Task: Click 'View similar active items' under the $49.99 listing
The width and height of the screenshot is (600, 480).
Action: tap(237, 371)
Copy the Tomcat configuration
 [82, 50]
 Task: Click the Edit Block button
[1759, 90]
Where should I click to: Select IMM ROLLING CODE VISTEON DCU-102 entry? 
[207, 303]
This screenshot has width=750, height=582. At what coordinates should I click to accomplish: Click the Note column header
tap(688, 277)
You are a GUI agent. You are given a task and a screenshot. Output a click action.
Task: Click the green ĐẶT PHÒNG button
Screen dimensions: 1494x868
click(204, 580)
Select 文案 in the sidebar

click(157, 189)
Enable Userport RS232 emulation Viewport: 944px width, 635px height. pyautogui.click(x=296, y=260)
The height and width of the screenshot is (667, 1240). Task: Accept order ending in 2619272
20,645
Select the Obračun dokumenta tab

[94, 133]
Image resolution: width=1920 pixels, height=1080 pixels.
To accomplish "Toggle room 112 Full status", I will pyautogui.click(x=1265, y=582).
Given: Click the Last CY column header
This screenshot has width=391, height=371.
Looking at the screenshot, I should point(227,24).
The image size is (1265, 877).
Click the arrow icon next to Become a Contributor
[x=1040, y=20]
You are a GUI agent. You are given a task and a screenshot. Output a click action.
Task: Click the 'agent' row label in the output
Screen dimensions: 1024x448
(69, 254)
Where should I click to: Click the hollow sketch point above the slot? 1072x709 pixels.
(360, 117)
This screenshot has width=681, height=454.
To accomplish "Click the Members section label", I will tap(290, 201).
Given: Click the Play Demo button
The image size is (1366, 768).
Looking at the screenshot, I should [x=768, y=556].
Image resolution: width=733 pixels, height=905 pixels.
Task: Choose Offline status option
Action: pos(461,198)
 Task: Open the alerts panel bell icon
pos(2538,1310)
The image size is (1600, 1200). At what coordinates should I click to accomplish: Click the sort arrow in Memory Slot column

· · · ·

PROBLEM REQUIREMENTS: The listing above should be printed again in full, unchanged.

EXERCISE OUTPUT:
Task: Click 'View similar active items' under the $49.99 listing
The width and height of the screenshot is (600, 480).
Action: tap(237, 371)
Copy the Tomcat configuration
 [82, 50]
 Task: Click the Edit Block button
[1759, 90]
Where should I click to: Select IMM ROLLING CODE VISTEON DCU-102 entry? 
[207, 303]
This screenshot has width=750, height=582. At what coordinates should I click to accomplish: Click the Note column header
tap(688, 277)
You are a GUI agent. You are given a task and a screenshot. Output a click action.
Task: Click the green ĐẶT PHÒNG button
Screen dimensions: 1494x868
click(204, 580)
Select 文案 in the sidebar

click(157, 189)
Enable Userport RS232 emulation Viewport: 944px width, 635px height. pyautogui.click(x=296, y=260)
The height and width of the screenshot is (667, 1240). Task: Accept order ending in 2619272
20,645
Select the Obračun dokumenta tab

[94, 133]
Image resolution: width=1920 pixels, height=1080 pixels.
To accomplish "Toggle room 112 Full status", I will pyautogui.click(x=1265, y=582).
Given: Click the Last CY column header
This screenshot has width=391, height=371.
Looking at the screenshot, I should point(227,24).
The image size is (1265, 877).
Click the arrow icon next to Become a Contributor
[x=1040, y=20]
You are a GUI agent. You are given a task and a screenshot. Output a click action.
Task: Click the 'agent' row label in the output
Screen dimensions: 1024x448
(69, 254)
Where should I click to: Click the hollow sketch point above the slot? 1072x709 pixels.
(360, 117)
This screenshot has width=681, height=454.
To accomplish "Click the Members section label", I will tap(290, 201).
Given: Click the Play Demo button
The image size is (1366, 768).
Looking at the screenshot, I should [x=768, y=556].
Image resolution: width=733 pixels, height=905 pixels.
Task: Choose Offline status option
Action: pos(461,198)
 Task: Open the alerts panel bell icon
pos(2538,1310)
The image size is (1600, 1200). At what coordinates should I click to accomplish: Click the sort arrow in Memory Slot column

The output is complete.